However, trade scholars have pointed out that the development—related trade activity of GATT resulted in an asymmetry of trade rules between developed and developing country members that did not address the source of the discrimination against the competitive exports of the latter (Hudec, 1987). According to mainstream trade literature, whereas the asymmetry of rules provided the legal basis for such discrimination, its underlying rationale must be traced back to the erroneous economic assumptions about development and the resulting counter—productive legal claims advanced by developing countries. To put it succinctly, by relying on trade protection as opposed to trade liberalisation and insisting on unilateral measures on the developed countries’ part, developing countries failed to stop the discrimination against their competitive exports and consequently to develop their economies by means of liberal trade (Hoekman & Kostecki, 1995).

● **ITEMS**
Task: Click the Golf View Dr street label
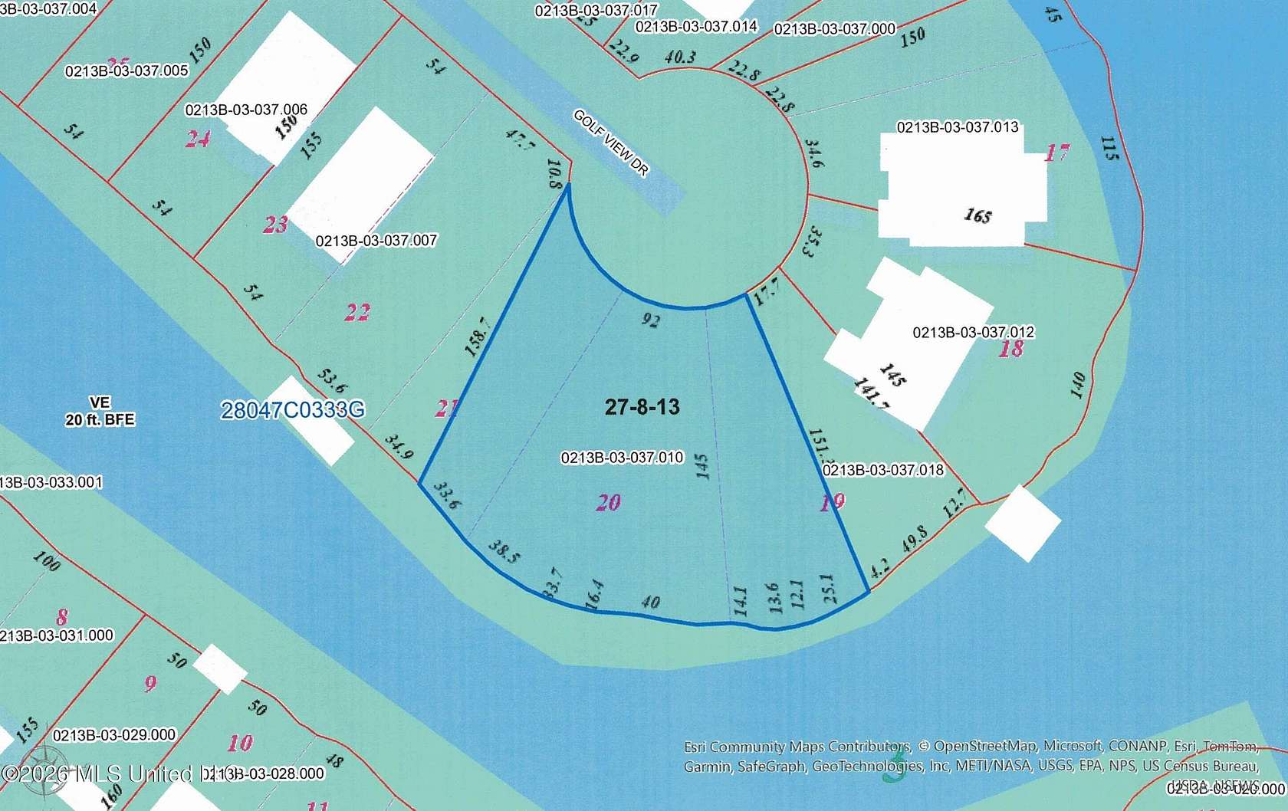point(611,143)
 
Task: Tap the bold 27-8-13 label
point(642,406)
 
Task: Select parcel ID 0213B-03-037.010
point(622,458)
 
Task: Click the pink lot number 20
point(609,503)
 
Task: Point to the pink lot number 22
point(357,312)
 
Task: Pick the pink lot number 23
point(276,225)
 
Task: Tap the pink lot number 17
point(1056,153)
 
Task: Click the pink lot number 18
point(1011,349)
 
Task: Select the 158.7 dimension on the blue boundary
point(478,337)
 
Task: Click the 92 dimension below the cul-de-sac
point(650,320)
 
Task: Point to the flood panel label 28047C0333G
point(293,411)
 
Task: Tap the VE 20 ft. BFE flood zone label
point(100,412)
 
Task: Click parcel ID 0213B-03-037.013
point(958,127)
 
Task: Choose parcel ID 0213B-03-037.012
point(973,333)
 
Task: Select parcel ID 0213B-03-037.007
point(376,241)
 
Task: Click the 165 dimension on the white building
point(978,216)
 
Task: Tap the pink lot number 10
point(239,743)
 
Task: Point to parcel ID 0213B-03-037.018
point(882,470)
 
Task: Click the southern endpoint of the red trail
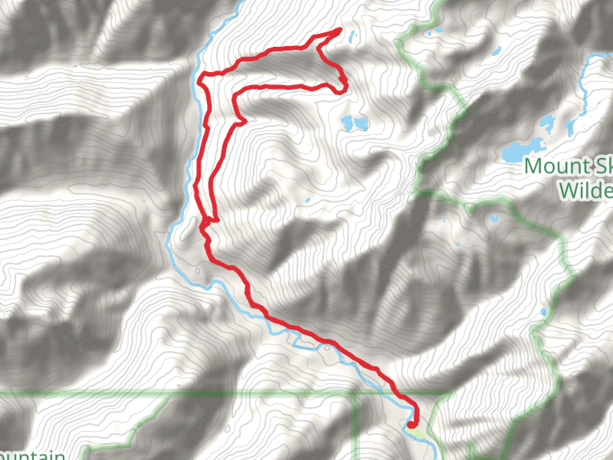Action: click(x=411, y=425)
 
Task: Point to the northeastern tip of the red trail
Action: click(x=339, y=31)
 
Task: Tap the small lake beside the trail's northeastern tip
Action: click(x=353, y=36)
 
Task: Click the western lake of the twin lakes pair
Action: click(x=349, y=121)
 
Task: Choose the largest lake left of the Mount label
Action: click(x=524, y=149)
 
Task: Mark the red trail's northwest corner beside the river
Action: click(x=201, y=77)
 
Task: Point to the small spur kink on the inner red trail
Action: click(x=242, y=120)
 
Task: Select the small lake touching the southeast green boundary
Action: click(x=543, y=314)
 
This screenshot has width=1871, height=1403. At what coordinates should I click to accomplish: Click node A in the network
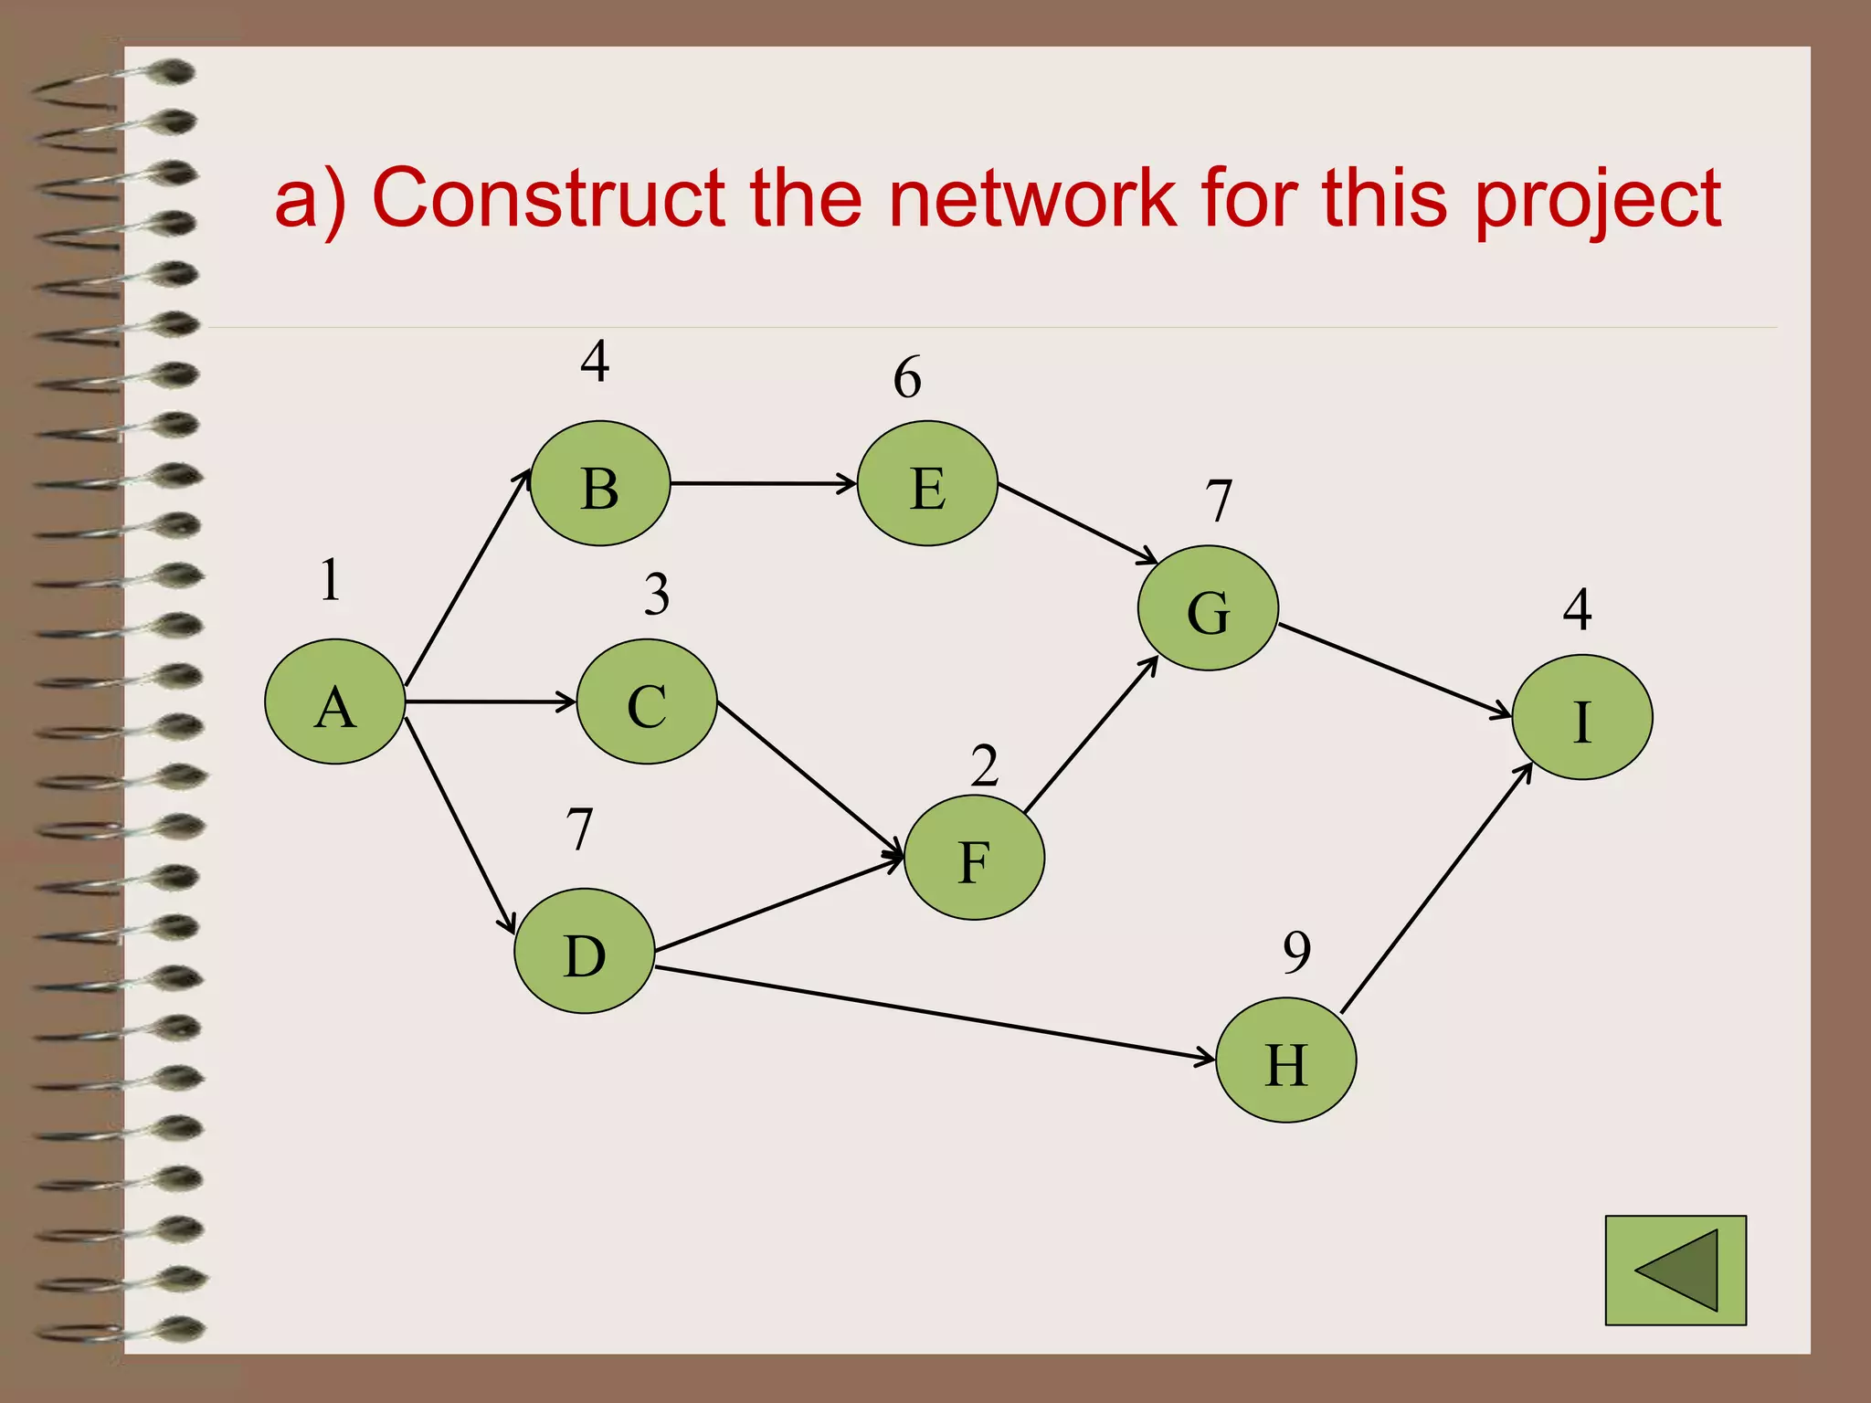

● **COMPLETE THE FOLLOWING**
[1] List the surnames of every scholar cited in the excerpt on GATT and developing countries.
[2] Render this sentence from the GATT excerpt in Spanish: "According to mainstream trade literature, whereas the asymmetry of rules provided the legal basis for such discrimination, its underlying rationale must be traced back to the erroneous economic assumptions about development and the resulting counter—productive legal claims advanced by developing countries."
[3] Summarize the GATT excerpt in two sentences.

● **ANSWERS FOR THE EXERCISE**
[1]
Hudec
Hoekman
Kostecki

[2] Según la literatura comercial dominante, si bien la asimetría de las normas proporcionó la base jurídica de dicha discriminación, su fundamento subyacente debe remontarse a los supuestos económicos erróneos sobre el desarrollo y a las consiguientes reclamaciones jurídicas contraproducentes presentadas por los países en desarrollo.

[3] Trade scholars argue that GATT's development-related activity created an asymmetry of trade rules between developed and developing members that did not address discrimination against developing countries' competitive exports. Mainstream trade literature traces this discrimination to erroneous economic assumptions about development and counter-productive legal claims by developing countries, which relied on protection and demanded unilateral measures from developed countries instead of pursuing liberalization, and so failed to stop the discrimination or to develop their economies through liberal trade.